O Banco da Inglaterra estima que a inflação dos preços ao consumidor chegue a 6% em abril, sendo a maior em 30 anos.

Cenário de alta:

  • Precisamos de mais uma continuação dessa consolidação positiva e uma quebra acima da linha de tendência superior.
  • Atualmente, o par está se consolidando em torno de 1,36000, além disso, precisamos de uma quebra acima, para que a nossa próxima meta seja o nível de 1,37000.
  • Nossa principal meta e resistência positiva é a zona em 1,38500.

Cenário de baixa:

  • Necessitamos de uma nova consolidação negativa que leve o par para níveis mais baixos.
  • Nosso primeiro suporte estará em 1.355.500, local onde a média móvel MA20 estará, e o segundo estará em torno de 1.335.000.
  • Nesse nível, obteremos um novo suporte na média móvel MA200.
  • Uma quebra abaixo desse suporte pode fazer com que o par caia para a zona entre 1,33500 – 1,34000.

Visão geral do mercado

Notícias sobre o Japão

Segundo estimativas preliminares do gabinete divulgadas na terça-feira, o principal Índice do Japão aumentou para uma alta de quatro meses em novembro.

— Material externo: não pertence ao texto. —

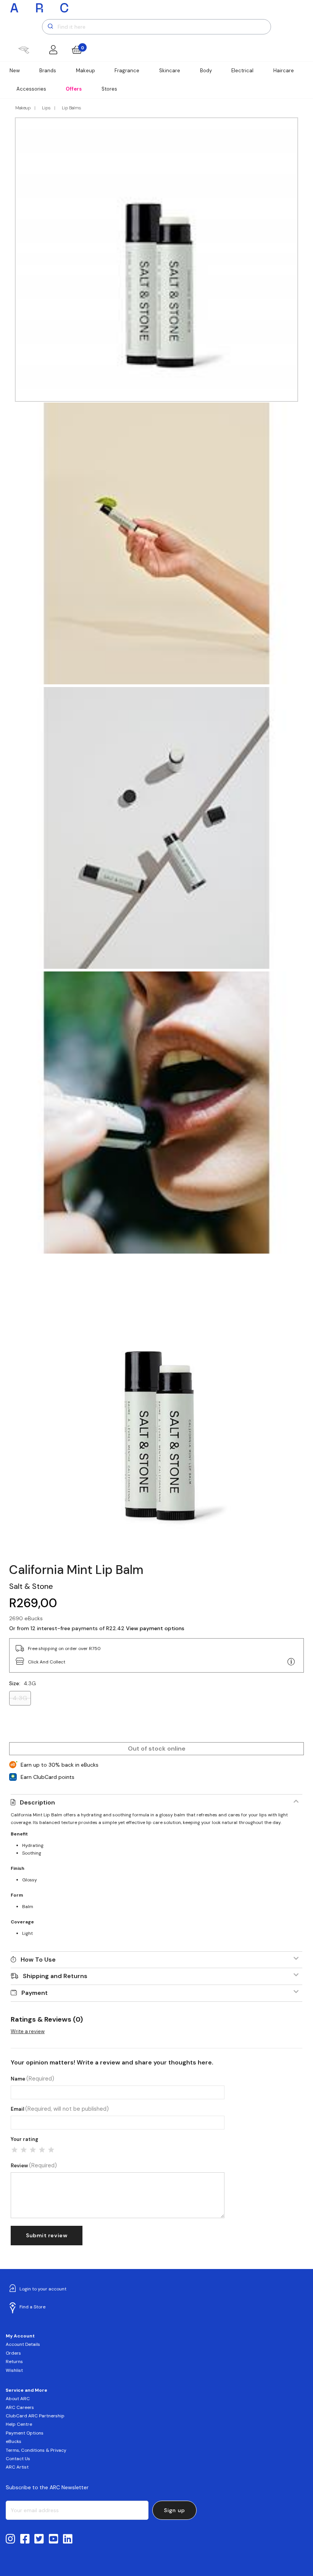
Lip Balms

O Índice principal, que mede a futura atividade econômica, passou de 101,5 em outubro para 103,0 em novembro. Esta foi a leitura mais alta desde julho, quando o resultado foi de 103,8. Em novembro, o Índice de coincidência também atingiu uma alta de quatro meses, passando de 89,8 em outubro para 93,6 em novembro.

Notícias sobre a Europa

Em janeiro, a confiança dos investidores na zona euro melhorou inesperadamente. De acordo com uma pesquisa divulgada na segunda-feira, feita pela Sentik, empresa de pesquisa comportamental, a melhora na confiança ocorreu após uma forte desaceleração no mês anterior,

O Índice de títulos passou de 13,5 em dezembro para 14,9 em janeiro. Os economistas previam um aumento de aproximadamente de 12,0.

De acordo com a Sentik: “Os investidores também não esperam que o momento econômico pare no novo ano – apesar das novas variantes do coronavírus e do número crescente de novas pessoas contaminadas”.

Em janeiro, o Índice de confiança do investidor alemão melhorou, passando de 14,4 no mês anterior para 17,0. Este foi o primeiro aumento nos últimos cinco meses. O Índice da situação atual também subiu pela primeira vez em cinco meses, passando de 13,8 para 19,0. A sua previsão ficou estagnada em 15,0.

O Índice de confiança do investidor para os EUA passou de 24,2 para 23,3 em janeiro. A medida de expectativa subiu de 13,0 para 14,5. Pelo sexto mês consecutivo, a medida de tributação atual caiu para 34, sendo o seu nível mais baixo desde abril do ano passado.